Ciblée et restreinte militairement, l'opération menée par les États-Unis contre le régime de Damas ne clarifie pas la stratégie américaine en Syrie et ne devrait pas débloquer l'impasse diplomatique après sept années d'une guerre de plus en plus complexe.

«Mission accomplie», s'est félicité samedi Donald Trump, quelques heures après avoir solennellement annoncé des «frappes de précision» en riposte à l'attaque du 7 avril à Douma, où les Américains accusent Bachar al-Assad d'avoir largué du gaz sarin et du chlore sur des civils.

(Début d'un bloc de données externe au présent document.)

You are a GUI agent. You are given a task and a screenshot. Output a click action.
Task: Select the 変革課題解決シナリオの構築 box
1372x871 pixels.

À Washington, on met en avant la «coalition» que le président américain «a su former» avec «deux autres membres permanents du Conseil sécurité de l'ONU», la France et le Royaume-Uni.

Il s'agit d'une «réponse alliée», souligne un haut responsable américain sous couvert de l'anonymat, «par contraste avec les États-Unis agissants seuls il y a un an», lors des premières frappes décidées par Donald Trump après une précédente attaque chimique.

Mais malgré l'écho médiatique, la «mission» a en fait été limitée au maximum, après une semaine de menaces et d'intenses tractations qui avaient fait naître des spéculations sur la possibilité de raids d'une tout autre envergure.

«Les cibles étaient toutes liées étroitement et spécifiquement à la production ou au stockage d'armes chimiques», «les moyens pour les larguer n'ont même pas été touchés», assure à l'AFP Faysal Itani, chercheur du think tank Atlantic Council à Washington.

«Ces frappes risquent d'envoyer à Assad le message suivant: "Tu n'as pas le droit de mener des attaques chimiques, mais tout le reste, c'est bon, vas-y"», estime-t-il.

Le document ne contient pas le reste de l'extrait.